▶ _EXERCISE_
Your answer should be every line from the records that contains "label".

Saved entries
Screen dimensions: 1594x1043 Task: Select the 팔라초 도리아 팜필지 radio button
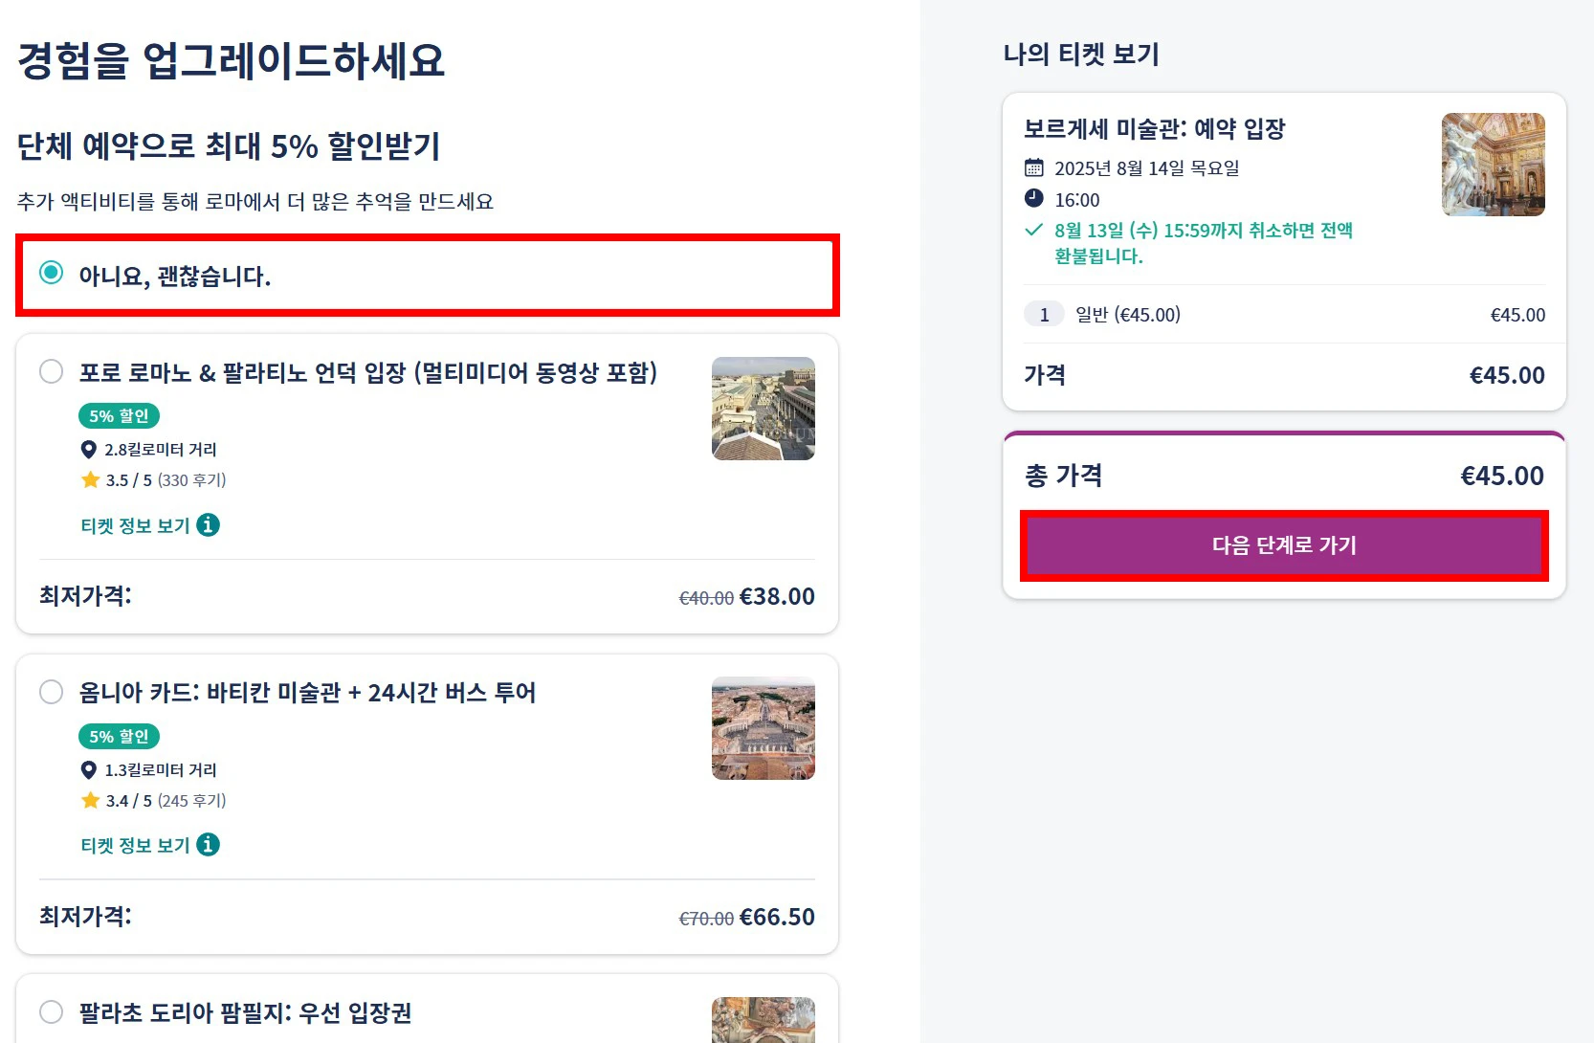tap(52, 1011)

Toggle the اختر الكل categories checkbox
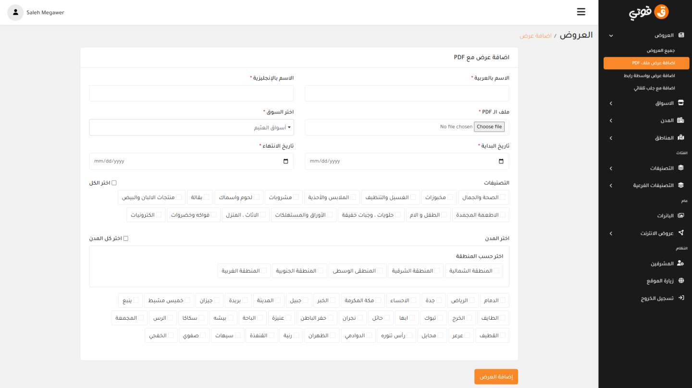pos(114,183)
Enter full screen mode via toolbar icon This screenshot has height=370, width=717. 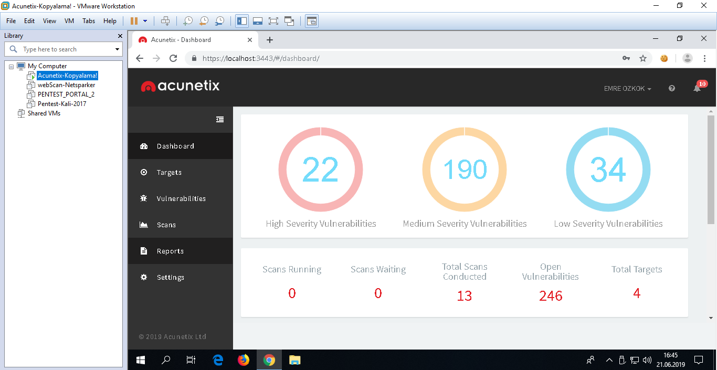(273, 21)
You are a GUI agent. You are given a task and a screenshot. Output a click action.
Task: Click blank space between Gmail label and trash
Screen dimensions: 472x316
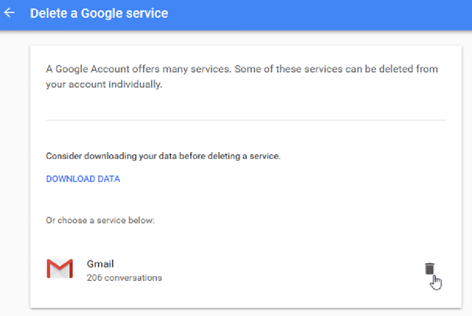(x=288, y=270)
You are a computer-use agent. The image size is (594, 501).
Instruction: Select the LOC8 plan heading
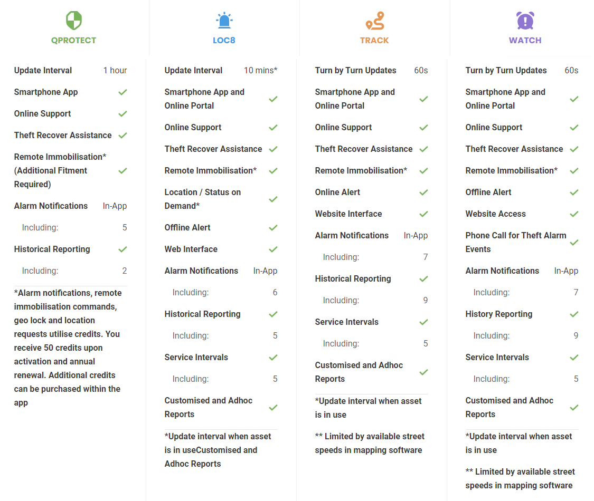point(224,41)
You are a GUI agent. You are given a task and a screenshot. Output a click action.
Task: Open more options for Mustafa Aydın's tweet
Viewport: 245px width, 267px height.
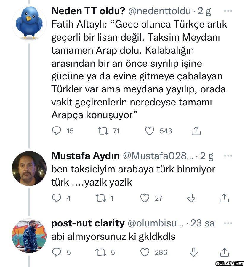pyautogui.click(x=228, y=156)
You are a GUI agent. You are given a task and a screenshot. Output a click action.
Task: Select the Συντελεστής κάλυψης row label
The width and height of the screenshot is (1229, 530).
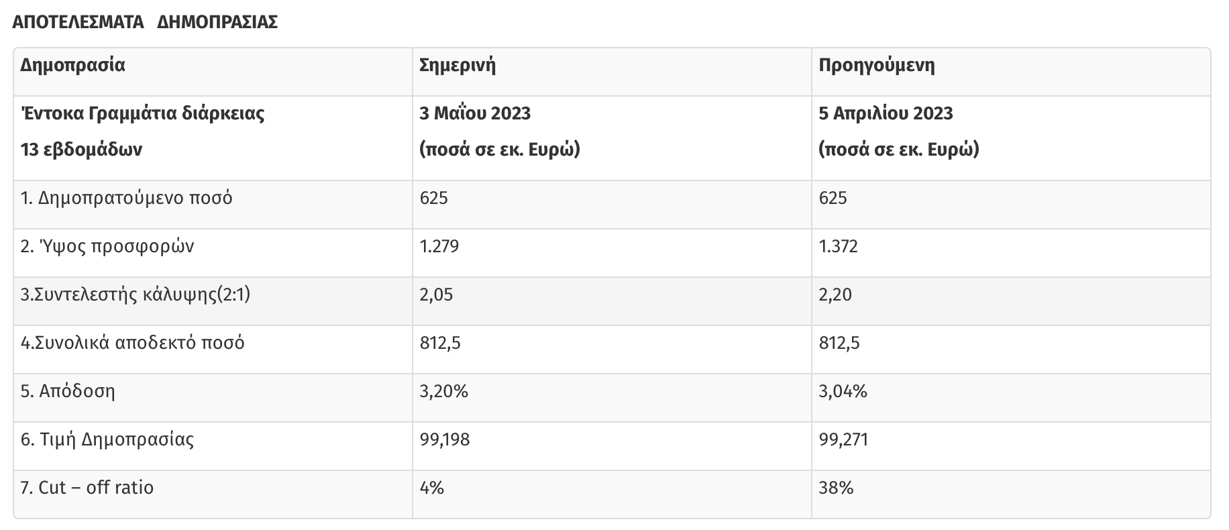pos(136,295)
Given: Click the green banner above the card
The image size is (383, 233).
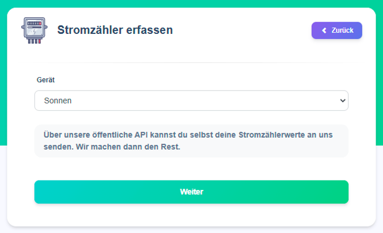Looking at the screenshot, I should (x=191, y=4).
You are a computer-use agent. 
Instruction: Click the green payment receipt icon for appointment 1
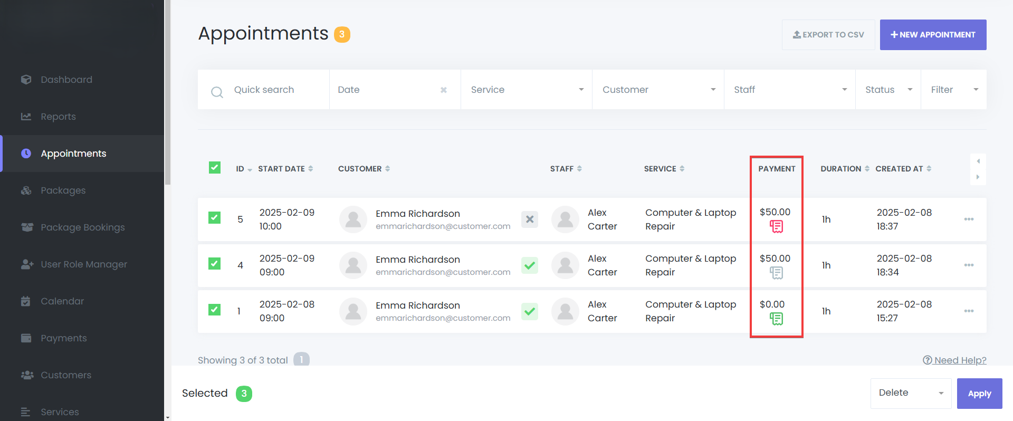coord(776,319)
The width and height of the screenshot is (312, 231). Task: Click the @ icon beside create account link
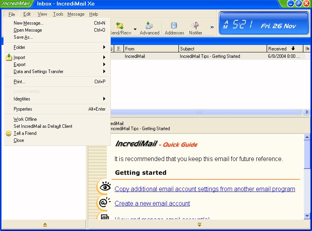(x=104, y=202)
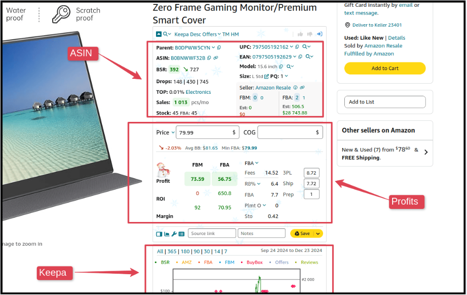Open the Save button dropdown arrow

click(x=317, y=234)
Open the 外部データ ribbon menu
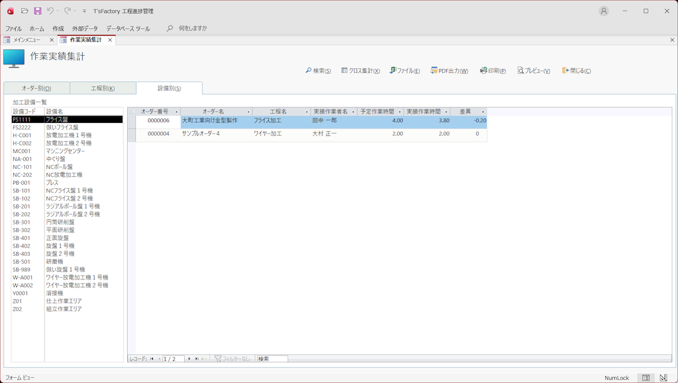Image resolution: width=678 pixels, height=383 pixels. pyautogui.click(x=85, y=28)
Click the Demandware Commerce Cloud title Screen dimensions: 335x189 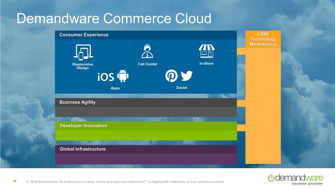[114, 19]
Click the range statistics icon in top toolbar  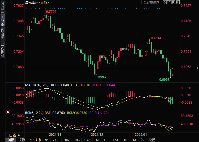169,2
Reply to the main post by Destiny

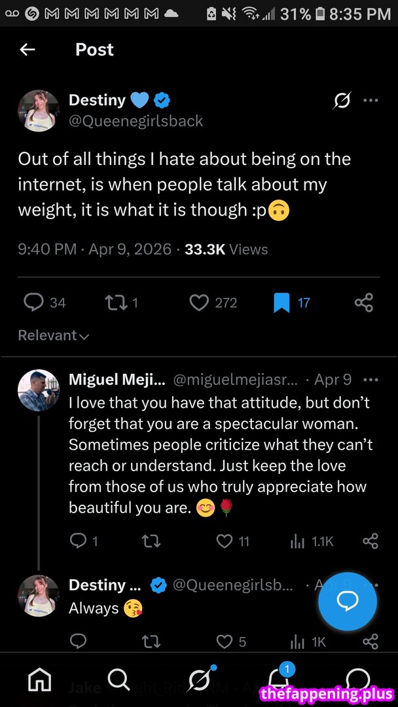(33, 302)
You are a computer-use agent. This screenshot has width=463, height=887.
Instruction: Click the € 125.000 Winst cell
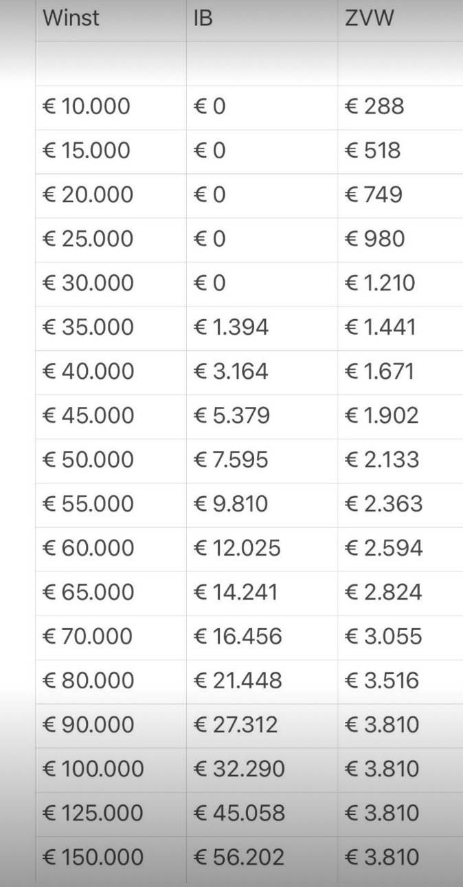pyautogui.click(x=111, y=813)
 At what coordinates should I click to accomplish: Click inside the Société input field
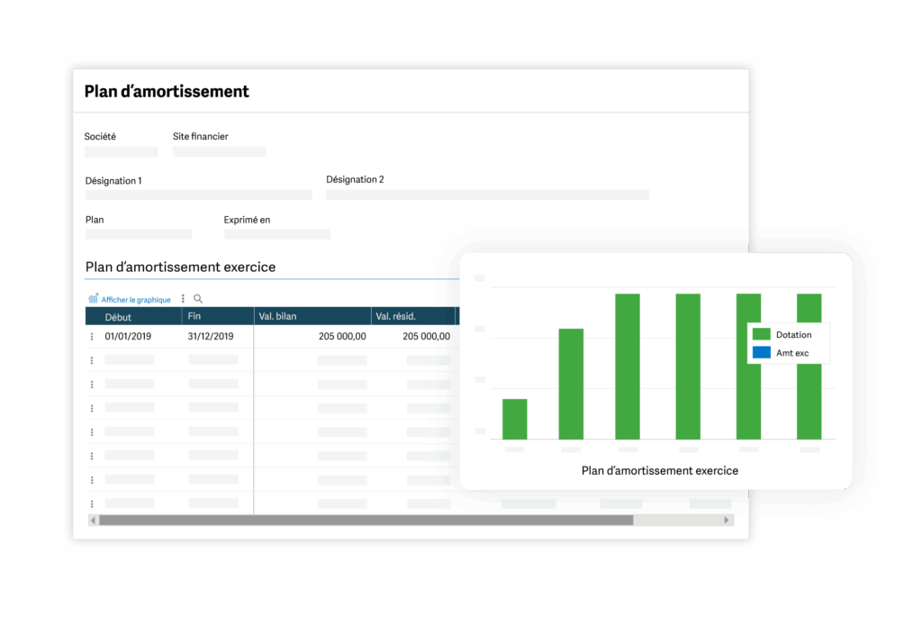click(121, 151)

▶ _EXERCISE OUTPUT_
Task: Click blank space between Gmail label and trash
Task: Select the Συντελεστής κάλυψης row label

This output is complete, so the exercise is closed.